Un groupe indépendant est possible

ASSEMBLÉE NATIONALE. Les députés communistes ont annoncé hier qu’ils étaient en mesure de créer un groupe, associés aux ultra-marins. Et qu’ils rencontraient aujourd’hui la France insoumise.

COMMUNISTES
« Les conditions sont réunies pour créer un groupe Gauche Démocrate et Républicaine – GDR – comme dans la précédente mandature
mais, dans le même temps, nous rencontrons demain [aujourd’hui] la France insoumise pour voir comment se rassembler avec les députés insoumis et construire les modalités d’un travail commun afin de peser le plus possible, en fonction des désirs de chacun, des conditions posées etc. car nous sommes très attachés au rassemblement. »
Le nouveau député élu dans la 13e circonscription des Bouches-du-Rhône, Pierre Dharréville, était hier à Paris pour participer à une réunion du groupe des députés communistes sorti des urnes.
Onze députés ont participé à cette réunion : André Chassaigne, Marie-George Buffet, Pierre Dharréville, Alain Bruneel et Fabien Roussel, Jean-Paul Lecoq, Sébastien Jumel, Hubert Wulfranc, Jean-Paul Dufrègne, Elsa Faucillon et enfin Stéphane Peu, cas « particulier » car s’étant inscrit en préfecture sur la liste la France insoumise et en ayant signé la charte.
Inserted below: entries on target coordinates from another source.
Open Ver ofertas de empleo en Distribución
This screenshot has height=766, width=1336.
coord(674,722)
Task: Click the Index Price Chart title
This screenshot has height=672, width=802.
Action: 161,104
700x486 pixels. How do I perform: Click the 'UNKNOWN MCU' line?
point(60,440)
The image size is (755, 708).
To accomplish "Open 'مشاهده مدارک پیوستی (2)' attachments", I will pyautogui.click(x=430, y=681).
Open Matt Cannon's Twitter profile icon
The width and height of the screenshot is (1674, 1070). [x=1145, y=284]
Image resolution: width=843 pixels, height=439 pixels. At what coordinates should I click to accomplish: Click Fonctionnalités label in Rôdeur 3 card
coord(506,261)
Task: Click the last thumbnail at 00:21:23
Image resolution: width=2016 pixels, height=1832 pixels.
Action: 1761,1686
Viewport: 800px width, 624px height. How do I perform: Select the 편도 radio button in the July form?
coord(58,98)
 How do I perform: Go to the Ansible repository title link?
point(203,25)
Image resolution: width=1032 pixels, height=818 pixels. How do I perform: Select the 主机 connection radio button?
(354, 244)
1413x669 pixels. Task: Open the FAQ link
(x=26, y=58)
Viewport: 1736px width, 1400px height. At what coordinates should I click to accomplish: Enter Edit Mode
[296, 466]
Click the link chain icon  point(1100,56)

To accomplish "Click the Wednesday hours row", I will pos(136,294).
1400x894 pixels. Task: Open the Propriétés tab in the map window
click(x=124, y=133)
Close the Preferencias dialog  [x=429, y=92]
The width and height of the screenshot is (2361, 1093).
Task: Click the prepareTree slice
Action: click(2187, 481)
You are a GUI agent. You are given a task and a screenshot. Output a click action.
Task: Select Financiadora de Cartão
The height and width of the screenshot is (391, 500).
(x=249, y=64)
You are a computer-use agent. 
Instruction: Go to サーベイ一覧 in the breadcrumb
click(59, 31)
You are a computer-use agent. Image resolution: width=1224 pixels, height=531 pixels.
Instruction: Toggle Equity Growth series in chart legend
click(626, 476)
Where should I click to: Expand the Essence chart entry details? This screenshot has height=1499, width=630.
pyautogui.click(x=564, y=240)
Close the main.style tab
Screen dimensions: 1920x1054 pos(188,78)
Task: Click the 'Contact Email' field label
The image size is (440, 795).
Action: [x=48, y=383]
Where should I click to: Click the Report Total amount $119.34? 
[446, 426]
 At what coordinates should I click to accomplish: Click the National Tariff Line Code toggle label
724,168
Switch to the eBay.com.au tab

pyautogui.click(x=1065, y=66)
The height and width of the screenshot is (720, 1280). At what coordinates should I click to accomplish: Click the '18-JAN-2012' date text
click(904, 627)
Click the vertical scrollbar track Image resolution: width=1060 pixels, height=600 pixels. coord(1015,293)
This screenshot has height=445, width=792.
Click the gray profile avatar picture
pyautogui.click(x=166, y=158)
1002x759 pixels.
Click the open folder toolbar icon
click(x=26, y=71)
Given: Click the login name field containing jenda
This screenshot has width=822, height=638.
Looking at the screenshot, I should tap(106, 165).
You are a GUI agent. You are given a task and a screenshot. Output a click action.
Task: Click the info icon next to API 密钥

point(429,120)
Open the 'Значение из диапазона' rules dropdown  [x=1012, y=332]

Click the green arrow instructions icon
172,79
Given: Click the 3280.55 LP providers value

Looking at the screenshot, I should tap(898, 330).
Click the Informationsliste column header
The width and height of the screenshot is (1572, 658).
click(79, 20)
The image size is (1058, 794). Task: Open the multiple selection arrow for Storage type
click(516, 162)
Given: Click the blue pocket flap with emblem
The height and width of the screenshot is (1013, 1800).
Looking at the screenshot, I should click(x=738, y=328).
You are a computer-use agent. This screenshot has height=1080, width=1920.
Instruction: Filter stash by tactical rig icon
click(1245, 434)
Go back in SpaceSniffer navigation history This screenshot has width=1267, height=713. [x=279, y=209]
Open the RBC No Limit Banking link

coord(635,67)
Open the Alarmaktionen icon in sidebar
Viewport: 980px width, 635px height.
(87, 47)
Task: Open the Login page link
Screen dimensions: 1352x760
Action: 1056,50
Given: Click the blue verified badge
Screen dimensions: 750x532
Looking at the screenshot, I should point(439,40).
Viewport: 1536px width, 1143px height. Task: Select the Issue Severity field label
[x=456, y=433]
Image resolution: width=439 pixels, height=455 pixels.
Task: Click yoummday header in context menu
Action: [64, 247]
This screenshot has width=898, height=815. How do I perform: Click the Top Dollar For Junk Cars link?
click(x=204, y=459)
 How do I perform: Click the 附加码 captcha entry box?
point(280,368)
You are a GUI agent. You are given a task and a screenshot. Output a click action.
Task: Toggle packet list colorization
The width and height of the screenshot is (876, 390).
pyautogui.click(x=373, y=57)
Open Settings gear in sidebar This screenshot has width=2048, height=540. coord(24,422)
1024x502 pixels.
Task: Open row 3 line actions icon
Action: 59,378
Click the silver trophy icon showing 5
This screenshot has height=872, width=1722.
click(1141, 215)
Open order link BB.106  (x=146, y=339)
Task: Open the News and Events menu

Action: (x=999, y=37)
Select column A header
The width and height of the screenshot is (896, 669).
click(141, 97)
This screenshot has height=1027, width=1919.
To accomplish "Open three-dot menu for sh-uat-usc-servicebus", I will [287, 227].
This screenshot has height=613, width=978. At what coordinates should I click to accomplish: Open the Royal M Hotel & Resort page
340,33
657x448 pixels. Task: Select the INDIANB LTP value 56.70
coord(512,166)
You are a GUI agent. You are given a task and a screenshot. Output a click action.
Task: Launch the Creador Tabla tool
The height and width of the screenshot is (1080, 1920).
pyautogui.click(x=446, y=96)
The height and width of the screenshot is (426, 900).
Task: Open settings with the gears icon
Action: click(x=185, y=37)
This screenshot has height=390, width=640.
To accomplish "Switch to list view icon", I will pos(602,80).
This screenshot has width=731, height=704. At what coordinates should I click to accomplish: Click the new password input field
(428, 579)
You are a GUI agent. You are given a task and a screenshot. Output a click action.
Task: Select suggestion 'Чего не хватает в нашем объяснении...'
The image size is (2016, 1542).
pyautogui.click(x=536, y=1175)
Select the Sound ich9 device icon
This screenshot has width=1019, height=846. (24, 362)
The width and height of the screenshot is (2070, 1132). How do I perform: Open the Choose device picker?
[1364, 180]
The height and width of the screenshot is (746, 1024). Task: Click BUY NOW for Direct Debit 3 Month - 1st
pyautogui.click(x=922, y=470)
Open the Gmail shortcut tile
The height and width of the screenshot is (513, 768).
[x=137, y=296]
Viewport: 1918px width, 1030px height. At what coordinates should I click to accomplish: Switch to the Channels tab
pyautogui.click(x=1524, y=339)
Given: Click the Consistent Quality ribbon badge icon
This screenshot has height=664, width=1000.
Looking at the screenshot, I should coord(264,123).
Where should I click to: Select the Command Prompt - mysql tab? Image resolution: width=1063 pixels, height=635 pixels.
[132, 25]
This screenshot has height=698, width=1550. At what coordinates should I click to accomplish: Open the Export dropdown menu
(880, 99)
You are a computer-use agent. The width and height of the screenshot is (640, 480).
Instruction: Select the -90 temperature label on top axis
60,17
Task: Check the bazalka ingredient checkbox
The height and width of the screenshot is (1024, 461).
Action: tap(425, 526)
Une association avec quatre élus ultra-marins qui étaient déjà dans le précédent groupe GDR permettrait d’atteindre le seuil de 15 députés nécessaires à la constitution d’un groupe.
La nuance entre « en mesure d’avoir un groupe » et « auront un groupe » a eu du mal à passer sur les réseaux sociaux qui se sont immédiatement enflammés.
Le député FI Eric Coquerel a même dit « regretter le choix des communistes de faire un groupe à part » affirmant : « On leur avait proposé de faire un groupe commun ».
« Deux groupes avec des espaces communs »
De fait, André Chassaigne a effectivement plaidé pour « deux groupes avec des espaces communs », estimant que qu’ils « auront
plus d’efficacité ». Il a également précisé que les communistes « ne s’opposent pas à ce groupe insoumis » et mentionné « une volonté farouche » de travailler avec les députés insoumis, la discussion prévue aujourd’hui ayant pour objet de « discuter des moyens de travailler ensemble ».
Cependant, Marie-George Buffet a dit dès lundi qu’elle souhaitait « qu’il y ait un seul groupe, c’est ce qui me paraît le plus respectueux
des électeurs », sachant qu’elle n’avait pas eu à affronter de candidature FI au premier tour des législatives, non plus que Jean-Paul Lecoq, Sébastien Jumel et Hubert Wulfranc, Jean-Paul Dufrègne qui n’avaient cependant pas signé la charte FI.
Tout en précisant que c’était aux députés de « prendre cette décision », Pierre Laurent a également dit sur Public Sénat mardi soir que « nos électeurs ne comprendraient pas qu’on ne soit pas ensemble dans la riposte à Emmanuel Macron », en proposant la formule de « Front commun », ne pouvant s’avancer sur la possibilité d’« aller jusqu’à un groupe commun ». Enfin, le porte-parole du PCF, Olivier Dartigolles, a plaidé
pour un « groupe le plus puissant » qui « serait un point d’appui et de résistance ».
En venant présenter son groupe à l’Assemblée nationale mardi, Jean-Luc Mélenchon a mentionné des « questions préalables à régler » et des « malentendus » avec les communistes.
Et de pointer le cas de sa succession au poste d’euro-député. Celle-ci a été reprise par la communiste Marie-Pierre Vieu, deuxième sur la liste, alors que les insoumis voulaient sa démission au profit du troisième : Manuel Bompard, ancien directeur de campagne de Jean-Luc Mélenchon durant la présidentielle et candidat malheureux aux législatives à Toulouse, affirmant qu’il s’agissait-là d’un ancien arrangement.